Create an application that recognizes the image (image) captured by the camera on Android in real time. Run the trained model on android using PyTorch Mobile.
This ↓
The sample app I made is listed at the bottom, so please take a look if you like.
First, add dependencies (as of February 2020) camera x and pytorch mobile
build.gradle
def camerax_version = '1.0.0-alpha06'
implementation "androidx.camera:camera-core:${camerax_version}"
implementation "androidx.camera:camera-camera2:${camerax_version}"
implementation 'org.pytorch:pytorch_android:1.4.0'
implementation 'org.pytorch:pytorch_android_torchvision:1.4.0'
Add the following to the end of the upper ** android {} **
build.gradle
compileOptions {
sourceCompatibility JavaVersion.VERSION_1_8
targetCompatibility JavaVersion.VERSION_1_8
}
After adding the dependency, we will implement the function to take a picture using ** Camera X **, a library that makes it easy to handle the camera on Android.
Below, we will implement the official Camera X Tutorial. Details are mentioned in other articles, so omit it and just the code.
Permission permission
<uses-permission android:name="android.permission.CAMERA" />
Place a button to start the camera and textureView for preview display
activity_main.xml
<?xml version="1.0" encoding="utf-8"?>
<androidx.constraintlayout.widget.ConstraintLayout xmlns:android="http://schemas.android.com/apk/res/android"
xmlns:app="http://schemas.android.com/apk/res-auto"
xmlns:tools="http://schemas.android.com/tools"
android:layout_width="match_parent"
android:layout_height="match_parent"
tools:context=".MainActivity">
<TextureView
android:id="@+id/view_finder"
android:layout_width="0dp"
android:layout_height="0dp"
android:layout_marginBottom="16dp"
app:layout_constraintBottom_toTopOf="@+id/activateCameraBtn"
app:layout_constraintEnd_toEndOf="parent"
app:layout_constraintStart_toStartOf="parent"
app:layout_constraintTop_toTopOf="parent" />
<androidx.constraintlayout.widget.ConstraintLayout
android:layout_width="match_parent"
android:layout_height="wrap_content"
android:alpha="0.7"
android:animateLayoutChanges="true"
android:background="@android:color/white"
app:layout_constraintEnd_toEndOf="@+id/view_finder"
app:layout_constraintStart_toStartOf="parent"
app:layout_constraintTop_toTopOf="@+id/view_finder">
<TextView
android:id="@+id/inferredCategoryText"
android:layout_width="0dp"
android:layout_height="wrap_content"
android:layout_marginStart="8dp"
android:layout_marginTop="16dp"
android:layout_marginEnd="8dp"
android:text="Inference result"
android:textSize="18sp"
app:layout_constraintEnd_toEndOf="parent"
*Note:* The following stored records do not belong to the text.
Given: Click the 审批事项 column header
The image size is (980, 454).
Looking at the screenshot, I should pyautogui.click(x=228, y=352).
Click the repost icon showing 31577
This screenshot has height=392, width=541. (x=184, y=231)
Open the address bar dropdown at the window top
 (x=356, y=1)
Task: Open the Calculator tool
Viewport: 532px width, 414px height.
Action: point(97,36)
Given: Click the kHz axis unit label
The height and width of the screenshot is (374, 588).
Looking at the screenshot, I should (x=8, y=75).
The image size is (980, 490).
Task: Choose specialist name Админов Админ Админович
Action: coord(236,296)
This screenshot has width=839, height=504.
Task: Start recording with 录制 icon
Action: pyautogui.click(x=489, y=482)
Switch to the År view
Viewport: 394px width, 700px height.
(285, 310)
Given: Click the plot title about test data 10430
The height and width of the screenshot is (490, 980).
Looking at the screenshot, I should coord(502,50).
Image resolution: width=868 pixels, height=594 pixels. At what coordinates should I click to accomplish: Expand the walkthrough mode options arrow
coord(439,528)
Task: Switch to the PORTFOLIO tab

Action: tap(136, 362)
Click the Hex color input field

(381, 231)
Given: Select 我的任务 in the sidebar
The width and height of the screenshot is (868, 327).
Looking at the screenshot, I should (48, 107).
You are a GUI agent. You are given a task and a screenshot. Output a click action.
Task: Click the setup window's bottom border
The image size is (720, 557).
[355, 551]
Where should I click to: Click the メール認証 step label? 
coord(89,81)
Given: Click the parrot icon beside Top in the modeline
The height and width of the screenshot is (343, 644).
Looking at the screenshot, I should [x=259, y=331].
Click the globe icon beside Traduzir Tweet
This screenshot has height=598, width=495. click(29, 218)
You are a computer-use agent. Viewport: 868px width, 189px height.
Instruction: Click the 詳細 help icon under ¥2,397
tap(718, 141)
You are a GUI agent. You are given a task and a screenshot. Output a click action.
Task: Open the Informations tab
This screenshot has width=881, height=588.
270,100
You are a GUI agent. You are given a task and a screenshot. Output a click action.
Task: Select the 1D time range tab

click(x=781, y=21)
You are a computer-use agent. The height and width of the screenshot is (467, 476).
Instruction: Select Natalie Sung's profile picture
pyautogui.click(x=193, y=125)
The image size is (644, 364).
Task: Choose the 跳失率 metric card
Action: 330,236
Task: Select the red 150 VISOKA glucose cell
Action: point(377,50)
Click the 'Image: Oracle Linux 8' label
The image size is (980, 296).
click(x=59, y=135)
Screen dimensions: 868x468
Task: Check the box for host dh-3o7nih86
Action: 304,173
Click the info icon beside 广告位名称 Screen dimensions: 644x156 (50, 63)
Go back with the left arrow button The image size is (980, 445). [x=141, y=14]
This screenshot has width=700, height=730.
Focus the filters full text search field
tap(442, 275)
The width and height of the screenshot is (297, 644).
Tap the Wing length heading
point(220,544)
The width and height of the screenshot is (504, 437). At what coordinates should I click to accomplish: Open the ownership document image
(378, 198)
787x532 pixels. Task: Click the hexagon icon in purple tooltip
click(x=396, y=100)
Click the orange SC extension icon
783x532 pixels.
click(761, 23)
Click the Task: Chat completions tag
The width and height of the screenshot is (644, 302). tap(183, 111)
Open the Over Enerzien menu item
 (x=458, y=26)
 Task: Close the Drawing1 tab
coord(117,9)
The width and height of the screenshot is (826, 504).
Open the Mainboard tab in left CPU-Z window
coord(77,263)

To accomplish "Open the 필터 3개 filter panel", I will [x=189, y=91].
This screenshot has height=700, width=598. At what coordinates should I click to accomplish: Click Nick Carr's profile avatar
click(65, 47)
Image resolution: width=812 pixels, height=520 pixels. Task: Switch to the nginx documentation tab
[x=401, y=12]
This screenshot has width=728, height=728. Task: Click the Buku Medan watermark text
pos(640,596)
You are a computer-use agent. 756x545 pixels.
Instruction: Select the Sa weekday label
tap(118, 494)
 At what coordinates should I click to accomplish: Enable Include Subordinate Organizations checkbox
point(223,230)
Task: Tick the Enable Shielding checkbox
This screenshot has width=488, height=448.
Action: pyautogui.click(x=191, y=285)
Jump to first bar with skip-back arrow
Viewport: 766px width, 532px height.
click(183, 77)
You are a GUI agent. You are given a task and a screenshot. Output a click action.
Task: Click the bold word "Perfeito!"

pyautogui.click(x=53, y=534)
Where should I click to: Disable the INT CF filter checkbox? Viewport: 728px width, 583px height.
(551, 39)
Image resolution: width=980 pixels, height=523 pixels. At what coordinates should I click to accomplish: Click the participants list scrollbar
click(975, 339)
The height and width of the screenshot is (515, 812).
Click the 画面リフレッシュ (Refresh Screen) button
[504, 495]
app:layout_constraintStart_toStartOf="parent"
app:layout_constraintTop_toTopOf="parent" />
<TextView
android:id="@+id/inferredScoreText"
android:layout_width="wrap_content"
android:layout_height="wrap_content"
android:layout_marginStart="24dp"
android:layout_marginTop="16dp"
android:text="Score"
android:textSize="18sp"
app:layout_constraintStart_toStartOf="parent"
app:layout_constraintTop_toBottomOf="@+id/inferredCategoryText" />
</androidx.constraintlayout.widget.ConstraintLayout>
<Button
android:id="@+id/activateCameraBtn"
android:layout_width="wrap_content"
android:layout_height="wrap_content"
android:layout_marginBottom="16dp"
android:text="Camera activation"
app:layout_constraintBottom_toBottomOf="parent"
app:layout_constraintEnd_toEndOf="parent"
app:layout_constraintStart_toStartOf="parent" />
</androidx.constraintlayout.widget.ConstraintLayout>
use case Camera X offers three use cases: ** preview, image capture, and image analysis **. This time we will use preview and image analysis. It will be easier to sort out the code by matching it with the use case. By the way, the possible combinations are as follows. (From official documentation)
We will implement up to the preview of the use case of Camera X. Almost the same content as Tutorial.
MainActivity.kt
private const val REQUEST_CODE_PERMISSIONS = 10
private val REQUIRED_PERMISSIONS = arrayOf(Manifest.permission.CAMERA)
class MainActivity : AppCompatActivity(), LifecycleOwner {
private val executor = Executors.newSingleThreadExecutor()
private lateinit var viewFinder: TextureView
override fun onCreate(savedInstanceState: Bundle?) {
super.onCreate(savedInstanceState)
setContentView(R.layout.activity_main)
viewFinder = findViewById(R.id.view_finder)
//Camera activation
activateCameraBtn.setOnClickListener {
if (allPermissionsGranted()) {
viewFinder.post { startCamera() }
} else {
ActivityCompat.requestPermissions(
this, REQUIRED_PERMISSIONS, REQUEST_CODE_PERMISSIONS
)
}
}
viewFinder.addOnLayoutChangeListener { _, _, _, _, _, _, _, _, _ ->
updateTransform()
}
}
private fun startCamera() {
//Implementation of preview useCase
val previewConfig = PreviewConfig.Builder().apply {
setTargetResolution(Size(viewFinder.width, viewFinder.height))
}.build()
val preview = Preview(previewConfig)
preview.setOnPreviewOutputUpdateListener {
val parent = viewFinder.parent as ViewGroup
parent.removeView(viewFinder)
parent.addView(viewFinder, 0)
viewFinder.surfaceTexture = it.surfaceTexture
updateTransform()
}
/**We will implement the image analysis useCase here later.**/
CameraX.bindToLifecycle(this, preview)
}
private fun updateTransform() {
val matrix = Matrix()
val centerX = viewFinder.width / 2f
val centerY = viewFinder.height / 2f
val rotationDegrees = when (viewFinder.display.rotation) {
Surface.ROTATION_0 -> 0
Surface.ROTATION_90 -> 90
Surface.ROTATION_180 -> 180
Surface.ROTATION_270 -> 270
else -> return
}
matrix.postRotate(-rotationDegrees.toFloat(), centerX, centerY)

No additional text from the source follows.